First you need to clearly define your concept of a "modular" home. Are you talking of a home built to stick built standards in a factory, or do you mean a double wide trailer? If it has a steel frame attached, it isn't a modular, it's a trailer. Second, you need to identify the part of the country you are asking about. Here in the northeast, a real modular is no different than a stick built home when it comes to value, appraisals, or loans. There are members here, however, that will verify that this is not the case in other regions.


----------



## Grumpy old man (Aug 6, 2013)

You would have to locate the property , values differ within a mile a house in New jersey could be 2 million while a house in kentucky could be 10,000.00 for the same property


----------



## farmerj (Aug 20, 2011)

there is a major difference of a modular vs a manufactured home.

Make sure you are not interchanging the two.


----------



## SteveD(TX) (May 14, 2002)

The value of the home alone assuming it will be moved is entirely different than the value of the home connected to utilities and set up on a semi-permanent basis. And it depends entirely on what similar homes in your local market are bringing.
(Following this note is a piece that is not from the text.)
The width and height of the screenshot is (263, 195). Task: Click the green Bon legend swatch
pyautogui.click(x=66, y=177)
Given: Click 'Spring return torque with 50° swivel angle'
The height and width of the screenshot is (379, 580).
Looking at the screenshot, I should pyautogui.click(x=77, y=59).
There is no rule of thumb here and to suggest a certain value or percent of original value or cost would be pure speculation by anyone on this forum.


----------



## DryHeat (Nov 11, 2010)

Another point I think is relevant is that "assessed" and "appraised" are value numbers arrived at for very different reasons. "Assessed" is tied in with how your local tax base government has decided to process the value estimates interacting with its stated tax rates. Perhaps it would be clearer to everyone if the local officials tried to have their *assessments* as near as possible to *appraisals* or market value, or whatever, but in my experience that's often not at all the case, with the tax office just raising rates a tad year over year if there's not been a recent complete value resetting recently. If a lot of properties *have* been re-assessed, say to generally higher estimates, they'll then nudge the tax rates downwards so your net annual bill stays nearly the same.


----------



## Belfrybat (Feb 21, 2003)

A modular home is considered pretty much the same as a site built both for resale and financing. A manufactured (mobile) home is different as it's on a steel beam frame with wheels and can be moved relatively easily. The latter depreciate in time, the former do not.


----------



## willow_girl (Dec 7, 2002)

> Can someone tell me if the assessed value of the whole property is close to the appraised value?
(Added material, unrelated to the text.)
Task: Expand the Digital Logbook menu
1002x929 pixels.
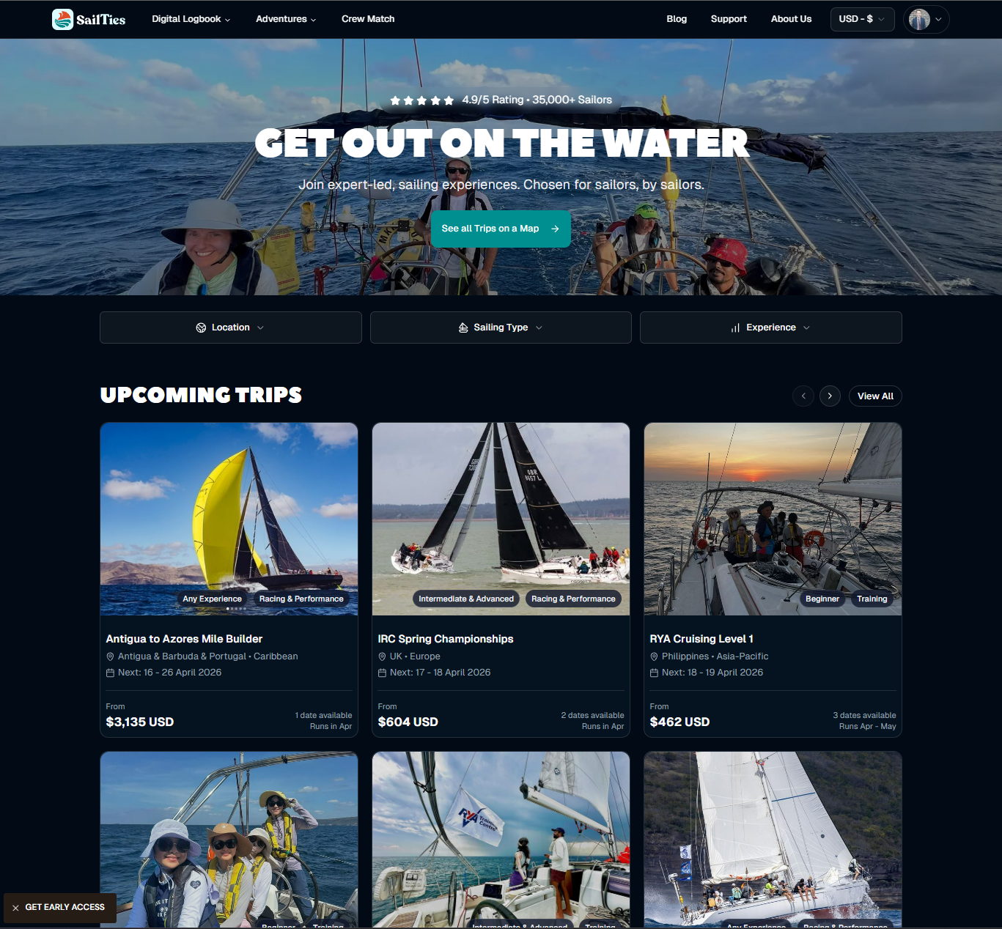Action: tap(191, 19)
No! The only way you're going to find out an assessed value is to get an assessment.

Or ... you can consult with a realtor, and have them do a comparative market analysis (CMA). They will measure the structure, take note of its features (number of bedrooms and bathrooms, etc.) and compare it to recent sales in the area. Most realtors will do this for free in hopes of getting your listing. You should probably get CMAs from more than one realtor, then average their suggested prices.

You also can do your own CMA by looking up recent sales in your area. Zillow will show you properties that have been sold, although I've heard its numbers often aren't accurate. You may have to go to your county to get the correct information. Drive by the properties and see how they compare to your place.

You also can look at Realtor.com to see what comparable properties are listed for. Keep in mind that these are _asking _prices, not actual sale prices -- however, they'll give you an idea as to the competition your house will have when it hits the market. 

Sometimes you can find a sweet spot in the market where your property clearly is the nicest one in its price range. I've gotten lucky that way and managed to find a buyer in less than 2 weeks. Good luck!


----------



## KCFLY (Sep 19, 2013)

We are currently in the middle of trying to buy a modular home.

Our lender and insurance companies have both told us they treat it just the same as a stick built home. This home is about 25 years old.

As far as value, its value is no different than any other homes in the area that are of traditional stick built construction.

We in Missouri.


----------



## Pat-wcWI (Oct 28, 2012)

Thank you all for your replies.

Yes, this is a _modular home, _built to stick built standards with a basement.

I guess the only way of knowing the whole value of the house, land and other buildings is to get it all appraised together.


----------